I don’t know the situation but I wonder how he got ‘extra doses’.
They had a vaccination event. Someone comes in at the end, and they pop open a new vial to get vaccinated. Last person, event closes, and you have a full vial with 10 doses that has to be trashed in six hours.
Instead of throwing it out, he starts looking for qualifying patients like elderly with health problems. After he asked his superiors for any referrals to come to the vaccination site and a boss’ elderly parents who might want to be vaccinated.

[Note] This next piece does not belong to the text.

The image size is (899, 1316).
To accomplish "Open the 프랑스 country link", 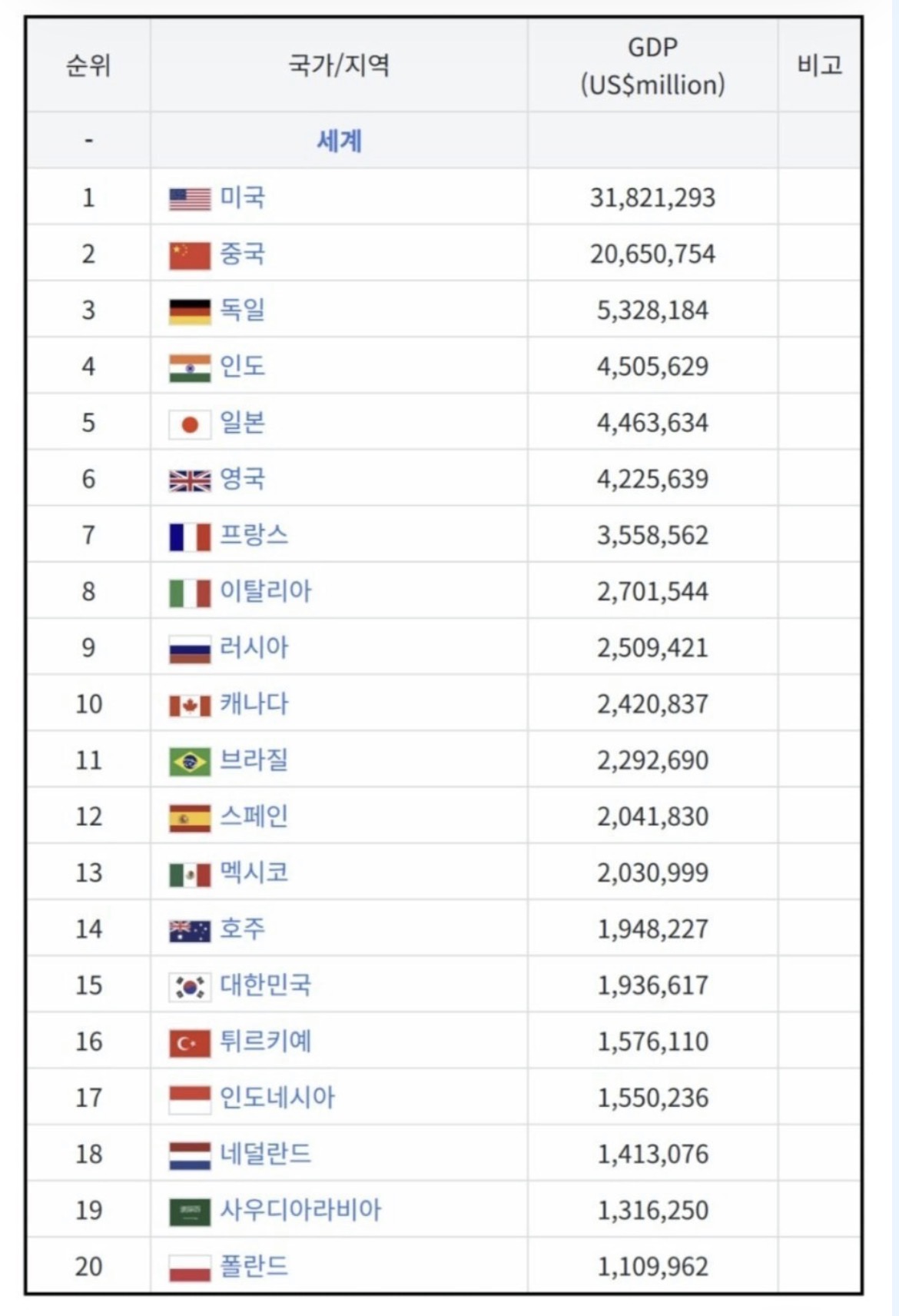I will (254, 535).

He spends hours vaccinating 10 people like a mom whose kid is on a ventilator ... and gets punished for it.
If d = doses per vial
And v = number of vials removed from cold storage
And i = number of patients inoculated
Then a = number of available doses = d * v
Then i <= a
Then e = extra doses = a - i
There’s an extra dose in every vial. The manufacturer errs on the side of a little too much so nobody gets a vial with a little to little.
He “got extra doses” because he was holding a vaccine clinic. He was told in no uncertain terms not to waste any doses.
There are 10 doses in a vial and any unused vaccine must be discarded a certain number of hours after the first vaccine is taken from that vial.
He had two people come in for vaccines at the end of the day and had to open a new vial.
He now had, I think, 8 or so doses that he could either waste or administer. He set out to find people to vaccinate rather than to discard them.
He was fired for this.
He cracked open a vial of 11 doses with only one patient available.
“According to officials, Gokal told a public health employee about the alleged theft, which led to him being reported. He was soon fired from his position.”
So who is the mysterious reporting person?